The Noles lost their chance at a Class 5A-11 championship with a loss to Wauchula Hardee, then saw their chances fade through most of Friday’s game. Sarasota Booker led until Southeast’s touchdown and game-tying two-point conversion with 9:12 remaining. Even after the Seminoles tied the game, the Noles needed a blocked punt to set up the game-winning touchdown in a 28-21 win.
The Noles are also the only county playoff team that doesn’t know its destination for the first round of the playoffs. Fort Myers Dunbar, Naples Lely and Immokalee will play a three-team tiebreaker Monday in Fort Myers to determine the Class 5A-District 12 champion.
“The last thing we talked to our kids about was trying to help these seniors, giving them an extra game or two,” West said. “Just giving them an extra life.”

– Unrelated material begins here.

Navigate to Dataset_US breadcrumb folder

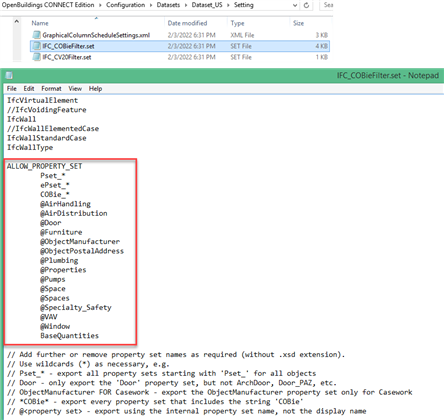pyautogui.click(x=207, y=5)
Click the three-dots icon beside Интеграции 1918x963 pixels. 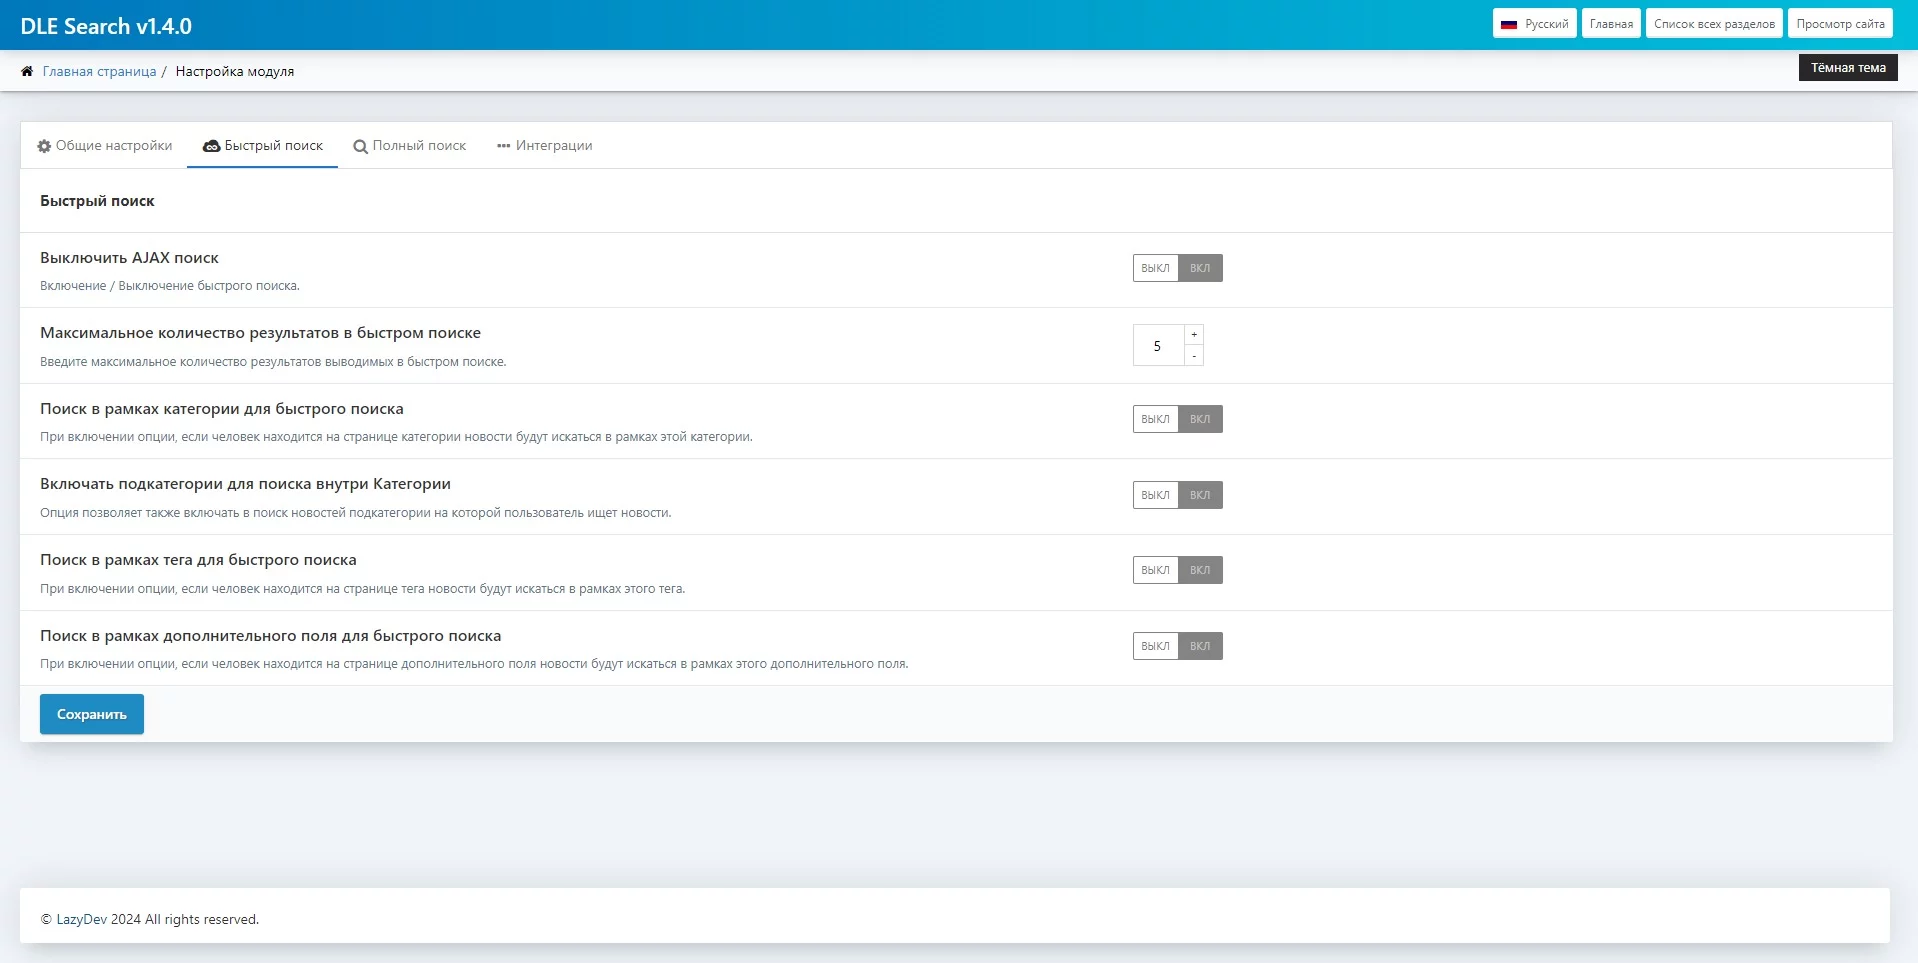click(x=503, y=146)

Braden River and the Canes were the area’s only defending district champions. The Pirates were always more of a longshot — the Indians are a state-title contender and Braden River faced them on the road — and must travel to Naples to play Gulf Coast in the first round of the playoffs in two weeks.
The Hurricanes, however, were the overwhelming favorite in Class 8A-District 6. But on Oct. 15, Riverview staged one of the biggest upsets of the season to end the Canes’ stranglehold on Class 8A-6. The Rams led Manatee wire-to-wire in Bradenton, putting the Hurricanes on their heels for the first time in almost a decade.
“Coming back on Monday was pretty rough. The kids were really disappointed. I think all of us were really disappointed,” Booth said. “We didn’t play very good.”
The loss was the Canes’ first in a district game since 2009, when Joe Kinnan was coaching Manatee and the seniors on this year’s Hurricanes team were in elementary school. Booth said the Canes haven’t carried themselves any differently since the loss, but there was a sense of complacency prior to the upset.
Offensively, at least, two of Manatee’s best performances have come since the loss to Riverview, thanks in part to quarterback A.J. Colagiovanni’s returning health.
The senior broke his foot during the offseason and wasn’t at full speed until the season’s midpoint. Two weeks ago in Riverview, he threw for 185 yards and five touchdowns and ran for 58 yards. On Friday in Lithia, Colagiovanni threw for five touchdowns and 377 yards to beat Newsome, 63-41.
A trip to Orlando to face Dr. Phillips, which knocked the Hurricanes out in the region semifinal last year, will be another challenge. Offensively, the Canes have the weapons to potentially spark an upset.
“Our attitudes had gotten a lot better and our desire to work harder had gotten better,” Booth said. “It was a good lesson learned for us.”